A limited liability company member-owner is not individually liable for a breach of contract, for example, by failing to pay a subcontractor’s supplier, where there is no fraud by the member indicated. Sanchez v. Mulvaney, 274 S.W.3d 708 (Tex. App. San Antonio 2008). In contrast, however, the owners of a limited company may be jointly and severally liable where they commit fraud in the service of the company, and individual liability may be imposed where a member has used the company as a sham to perpetrate an actual fraud on a creditor primarily for the member’s direct personal benefit. McCarthy v. Wani Venture, A.S., 251 S.W.3d 573 (Tex. App. Houston 1st Dist. 2007). Therefore, owners of a limited liability company must take the same measures as owners of a corporation to separate themselves from the entity.
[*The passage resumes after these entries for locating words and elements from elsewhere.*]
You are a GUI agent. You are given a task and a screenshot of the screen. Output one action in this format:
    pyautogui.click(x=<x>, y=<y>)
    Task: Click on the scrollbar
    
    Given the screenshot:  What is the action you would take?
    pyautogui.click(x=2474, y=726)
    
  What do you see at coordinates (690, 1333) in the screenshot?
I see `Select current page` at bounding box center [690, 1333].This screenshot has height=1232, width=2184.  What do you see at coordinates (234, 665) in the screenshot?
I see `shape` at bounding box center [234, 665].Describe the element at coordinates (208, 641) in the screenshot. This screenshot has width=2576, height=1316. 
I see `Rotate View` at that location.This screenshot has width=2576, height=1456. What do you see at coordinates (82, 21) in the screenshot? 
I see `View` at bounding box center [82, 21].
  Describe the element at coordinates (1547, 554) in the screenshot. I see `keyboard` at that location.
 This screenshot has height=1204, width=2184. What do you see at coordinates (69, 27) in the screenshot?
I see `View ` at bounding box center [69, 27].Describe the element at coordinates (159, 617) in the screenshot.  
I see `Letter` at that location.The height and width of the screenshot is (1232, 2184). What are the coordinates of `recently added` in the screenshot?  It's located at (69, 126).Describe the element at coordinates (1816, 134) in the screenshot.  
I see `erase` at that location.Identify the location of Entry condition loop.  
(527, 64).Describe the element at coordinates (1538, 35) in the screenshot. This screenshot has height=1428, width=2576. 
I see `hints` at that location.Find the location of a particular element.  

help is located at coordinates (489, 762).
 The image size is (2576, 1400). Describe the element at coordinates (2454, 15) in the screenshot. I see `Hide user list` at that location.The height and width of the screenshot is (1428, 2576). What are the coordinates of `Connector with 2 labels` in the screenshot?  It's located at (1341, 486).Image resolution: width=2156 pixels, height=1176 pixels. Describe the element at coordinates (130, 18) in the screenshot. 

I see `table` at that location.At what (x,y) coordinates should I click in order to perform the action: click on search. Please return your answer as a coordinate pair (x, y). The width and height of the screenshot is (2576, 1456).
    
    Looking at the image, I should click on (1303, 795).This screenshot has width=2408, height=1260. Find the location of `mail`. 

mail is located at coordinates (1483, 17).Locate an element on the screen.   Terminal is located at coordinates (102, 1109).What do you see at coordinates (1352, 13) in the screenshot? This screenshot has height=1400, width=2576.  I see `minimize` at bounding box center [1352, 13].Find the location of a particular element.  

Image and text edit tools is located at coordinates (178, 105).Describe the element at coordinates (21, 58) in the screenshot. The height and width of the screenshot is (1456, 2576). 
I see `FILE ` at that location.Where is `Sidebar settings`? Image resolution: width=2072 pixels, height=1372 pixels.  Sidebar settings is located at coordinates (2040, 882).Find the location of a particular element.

Therefore, the basis for finding individual liability of an owner of a limited liability company and a corporation turns on whether the owner used the entity as a shield to carry out his/her personal business. Specifically, the owner cannot use the entity to perpetuate actual fraud and gain personal benefit. The best way to avoid personal liability is to keep the actions of the entity and the actions of the individual entirely separate. Owners should be sure to open bank accounts for the entities and use those bank accounts to pay the debts of the entities. Additionally, all contracts should be signed on behalf of the entity – not the individual – and an owner should ensure that he/she is consistently representing that he/she is acting on behalf of the entity and not on behalf of himself or herself.